I was very interested in the article regarding beards as I have had one since I was about 15 but do trim it every now and then. Where are the 13 points of the beard located and why do some very frum Rabbis shave from their ear lobes to the mustache line and leave the 'gotee'? Thanx for your info.
Stephen
Ottawa, Ontario , Canada
November 18, 2012
To Beard Worshipper
Maimonides is assigning the practice a practical purpose. He's explaining that the practice of growing the beard started as a way of distinguishing ourselves from the non-Jewish idol worshipers. It is essentially a technique, like circumcision, or keeping the Israelites from mixing with other peoples and losing their identities. It's a subject that's hard to be blunt and concise about without sounding like an elitist.
Anonymous
December 13, 2011
Besides, there is Beauty
There are some beautiful beards out there. I guess it depends with what eyes or Eye one perceives them.
Hany
Mtl, Ca
June 21, 2011
In response to beard worshippers.
"Maimonides teaches that the reason the Torah forbade the destruction of the beard is because shaving was a practice of ancient idol worshippers."

Why do you find this unintelligent? As far as the term "cogent" is concerned, I cannot think of a more "cogent" explanation for the commandment outside of the axiom that G-d said not to do so. Logical positivism is dead.

That being the case. Not everything under the sun can be examined under scientific or rational means.

And to lead you down a path of reductio ad absurdum: intelligence can not be revealed by attacking an ancient tradition---and why can it not be revealed in a beard?

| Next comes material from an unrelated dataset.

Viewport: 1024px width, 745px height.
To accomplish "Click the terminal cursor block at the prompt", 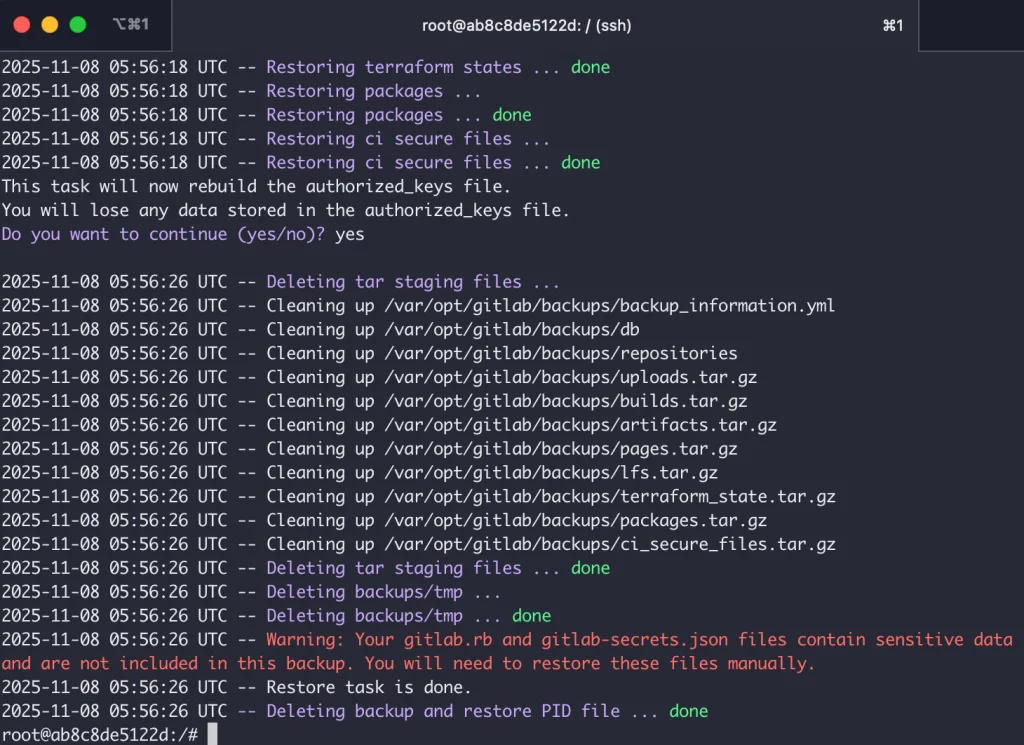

Really, what argument do you have against it as being spiritual beneficial to the individual Jew, who finds--at the very least-- a connection to his ancestors and tradition, which are not material mental processes but a historical reaching into the past that is non-material, or, as you so deride, "spiritual."

Peace and blessings to you.
Sean DeGan
marrietta , GA
October 3, 2009
Thanks
Thank you Rabbi Posner I now understand what the beard stands for.
Grateful Jew
Long Beach
July 9, 2009
To my worshipper
No need to feel a bit down because you thought your intelligence was in a beard.

I'm surprised they posted your comment for I've been censored for less than your shallow display of wittiness.

Grow that beard and show everybody the dubious intelligence on your chin for this is what you would like everybody to think about you right? Intelligence cannot be revealed by a beard nor assumed to be spiritually beneficial on account of long standing tradition.
Beardworshipper
June 29, 2009
to the beardworshipper!
you sound very smart, I would like to worship you. can you tell me what I need to do. I promise I won't grow a beard as I see it makes you angry. and i don't want to make you angry.

A humble follower
servant of beardworshipper
miami
June 25, 2009
Chofetz Chaim
This holy tzaddik has an entire kuntres discussing the severity of shaving and the importance of a beard. It's called Tiferes Adam and can be found in Kol Kisvei Chofetz Chaim.